Big Data Made Easy — Right Cloud, Right Workload, Right Time
Over the past five to six years, the platform and infrastructure ecosystem has gone through some major changes. A key change was the introduction of virtualization in infrastructure architecture. This not only provides a consolidation solution and, therefore, a cost-saving answer, but it also enables orchestration and management of the server, network and storage ecosystem.
Before virtualization, the ability to dynamically stand up, configure and scale an environment was time-consuming, manually intensive and inflexible. Now, virtualization is embraced by many organizations, and its use to support business growth is commonplace. If we wrap some utility commercial frameworks around this, pre-package some servers, storage and network architecture, and a support framework, we have the makings of an agile, scalable solution.
This all sounds perfect, so where can I buy one?
One what? Well let's call this new world order "the cloud" But which cloud? There are many different cloud solutions: public, private, on-premises, off-premises and everything in between.
Your choice will depend on your workload, need for regulatory compliance, confidence level and finances, so it's unlikely that just one cloud solution will solve all your needs. This is not uncommon. The reality is that today's businesses have a complex set of requirements, and no one cloud will solve them all.
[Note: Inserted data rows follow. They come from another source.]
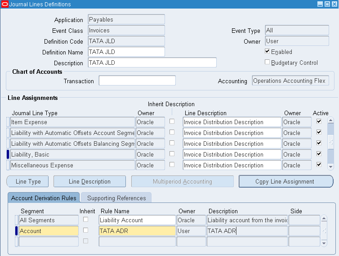Check Inherit for the All Segments rule
339x256 pixels.
[85, 220]
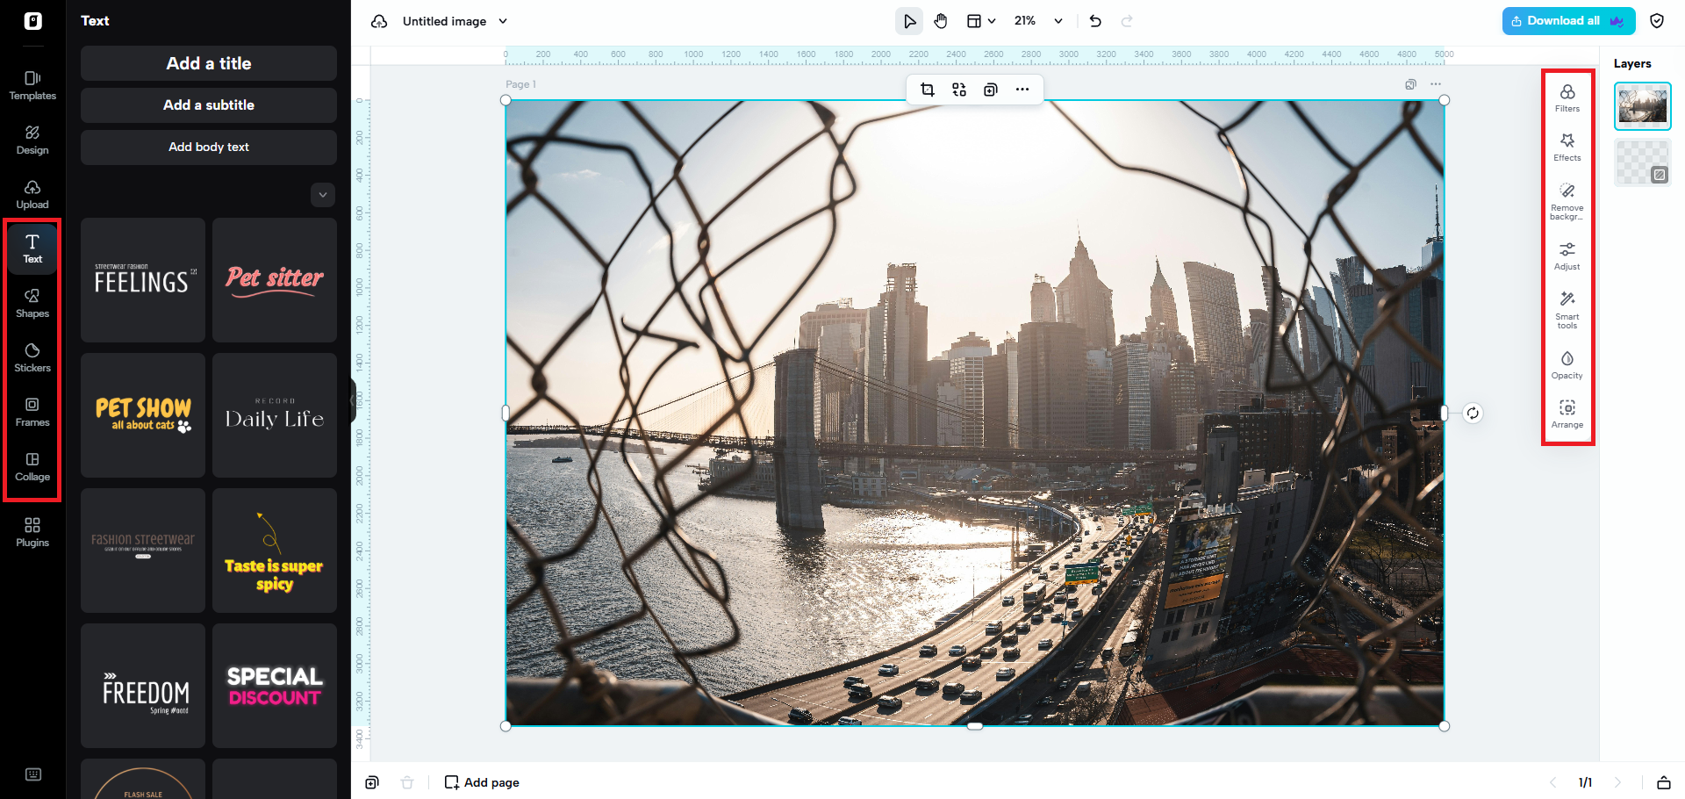Switch to the Templates tab

pos(32,85)
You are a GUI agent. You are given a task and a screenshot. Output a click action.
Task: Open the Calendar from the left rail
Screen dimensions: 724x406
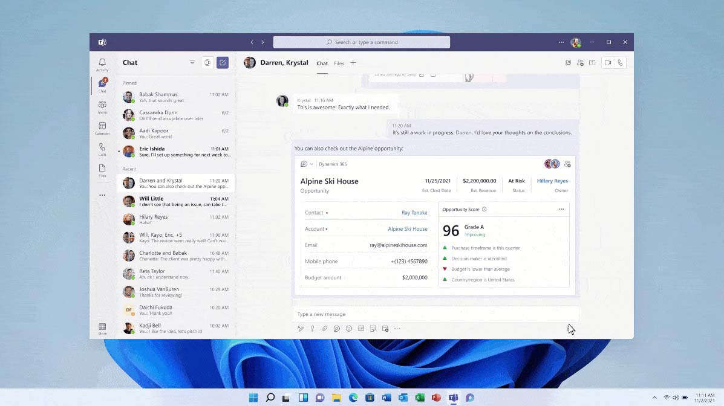(102, 129)
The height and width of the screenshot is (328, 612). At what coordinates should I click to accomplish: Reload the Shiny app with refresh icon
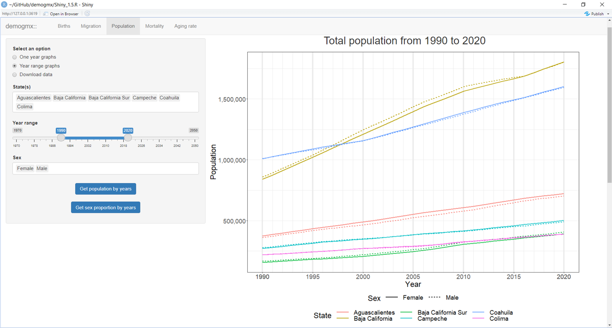(x=87, y=14)
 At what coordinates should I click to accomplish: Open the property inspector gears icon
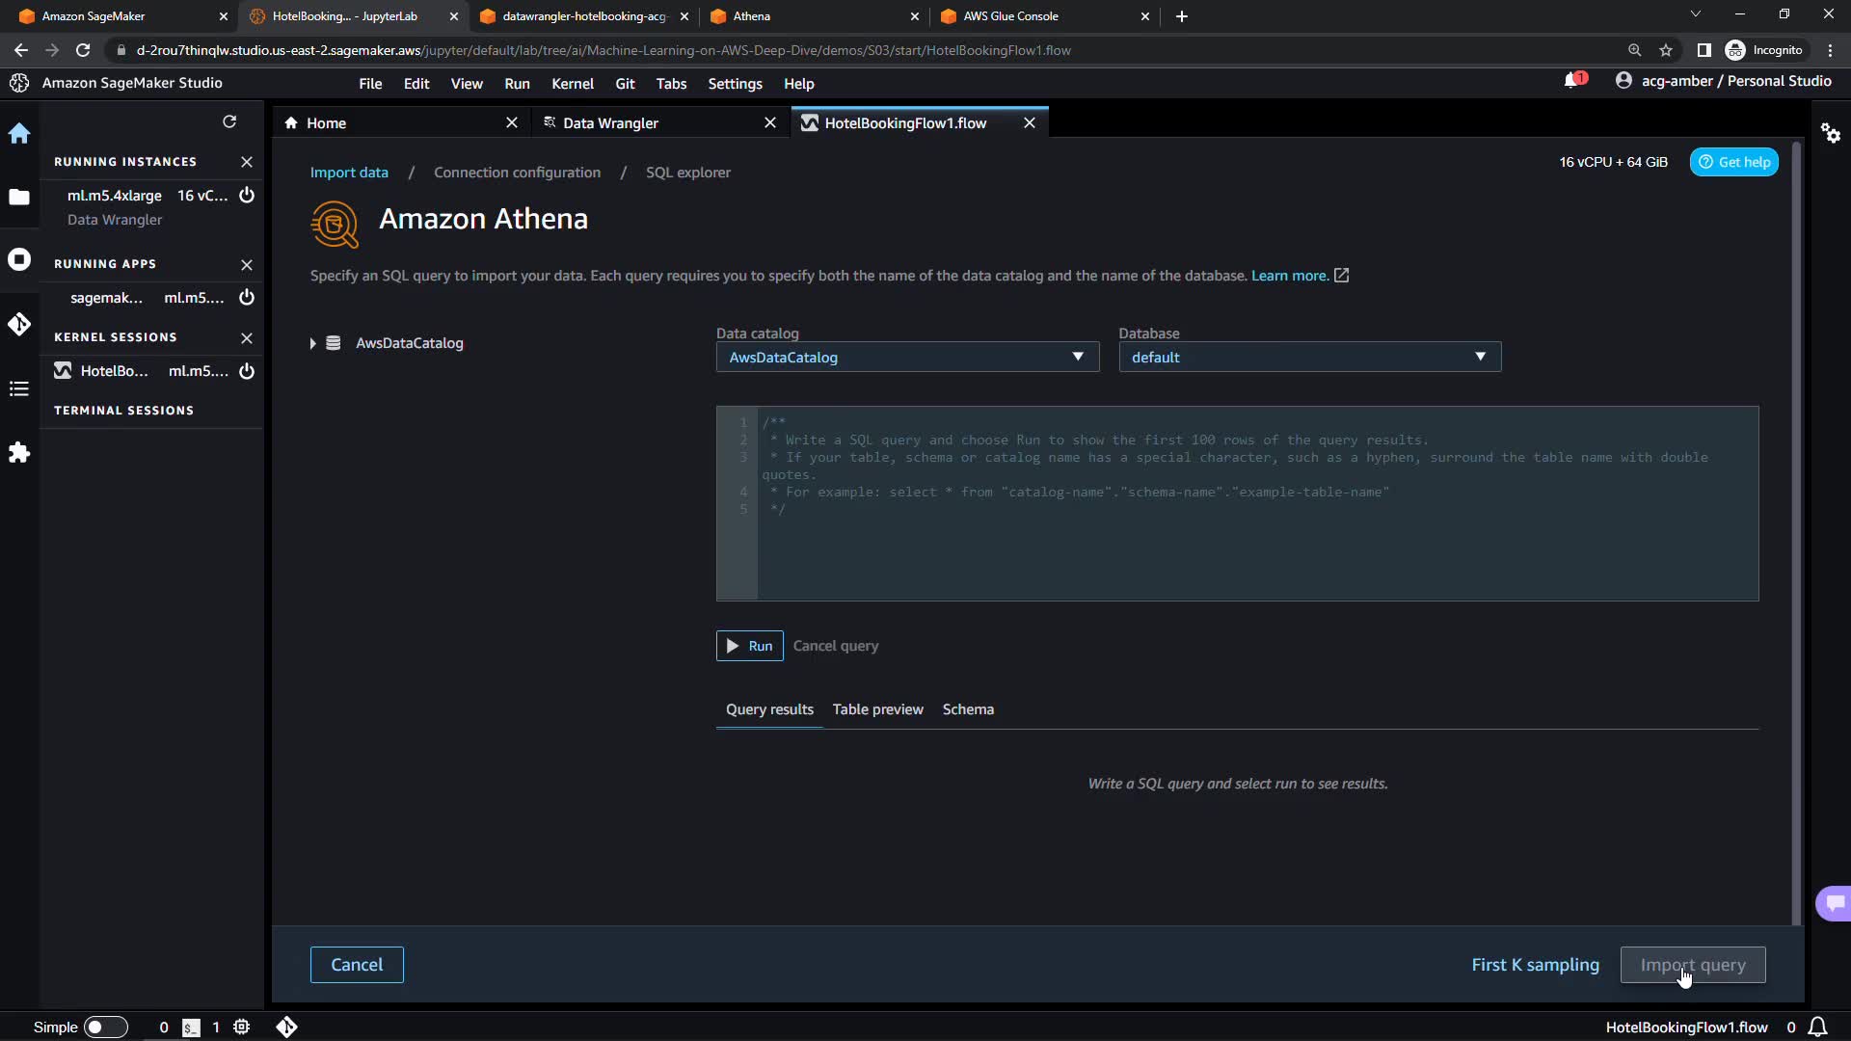click(1831, 134)
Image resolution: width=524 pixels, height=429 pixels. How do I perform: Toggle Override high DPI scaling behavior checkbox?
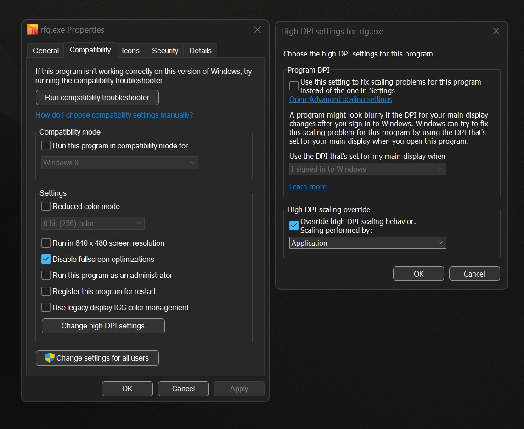point(294,226)
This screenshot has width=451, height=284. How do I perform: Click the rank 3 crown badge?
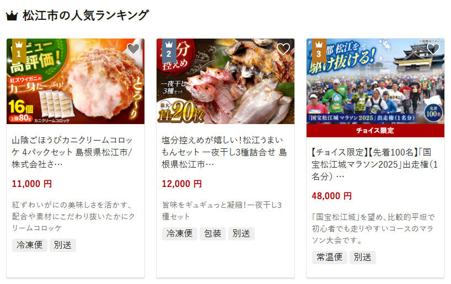click(x=319, y=51)
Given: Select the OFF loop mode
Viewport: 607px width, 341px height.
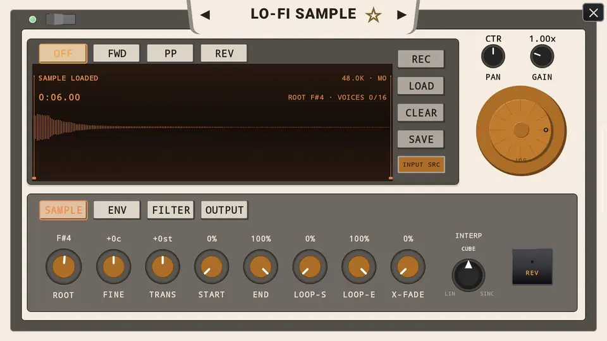Looking at the screenshot, I should point(63,53).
Not yet, anyway!
The next step is to determine how to align your business needs with the right cloud and how to provision the cloud to deliver your business applications — gaining benefits such as reduced effort and complexity, a standard process, and an app store type of front end.
This is the role the CSC Agility Platform is designed to fill. ServiceMesh, CSC's recent acquisition, is able to orchestrate multiple clouds with predefined application blueprints that can be rolled out and deployed on a range of public and private cloud solutions.
Great, but how does it help my Big Data Projects?
Since big data is enabled by a collection of applications — open source and commercial — we can now create application blueprints for deploying big data solutions rapidly on the cloud. Let's concentrate on big data running on a cloud infrastructure. (Quick refresh: Hadoop drives the infrastructure to commodity x64-based architecture with internal dedicated storage, configured in grid-based architecture with a high-performance back-end network.)
Today, some companies are running Hadoop clusters in the public cloud on providers such as Amazon and Google. For the longer term, those companies will discover that scaling issues and regulatory compliance will prevent this from being a single-answer solution. At the other end of the spectrum, Yahoo, Facebook and LinkedIn environments are built on dedicated petabyte-scale clusters running on commodity-based architecture. Although we see some very large clients with this kind of need, the typical big data deployment will sit somewhere between these two bookends.
With a controlled virtualization technology to underpin the dedicated Hadoop clusters at scale, configured in a way that does not have an impact on performance, ServiceMesh can be used effectively to provision and manage big data environments. This can include delivery on public clouds such as Amazon. Also, through the use of big data blueprints, the same solution can be deployed with on- and off-premises cloud solutions, enabling you to choose — through an intuitive interface — the right hosting platform for the workload you are trying to align with.
Does the combination make sense?
Absolutely. The intent of big data is to focus on driving business value through insightful analytics, not provisioning and deploying Hadoop clusters. If we can simplify and speed up the provisioning process, we can align the workloads with the most appropriate hosting platform. The complexity of deploying and configuring big data solutions requires key skills. Seeking to do this on multiple environments can become time-consuming and very difficult to manage. That's why the use of an advanced orchestration tool can reduce your resource overhead, costs and errors, while also letting you operate more quickly. Creating this kind of environment is a specialty task. CSC Big Data platforms can manage multiple clouds, scalable workloads faster with limited upfront investment for you to derive the right insights, to be the best at your business.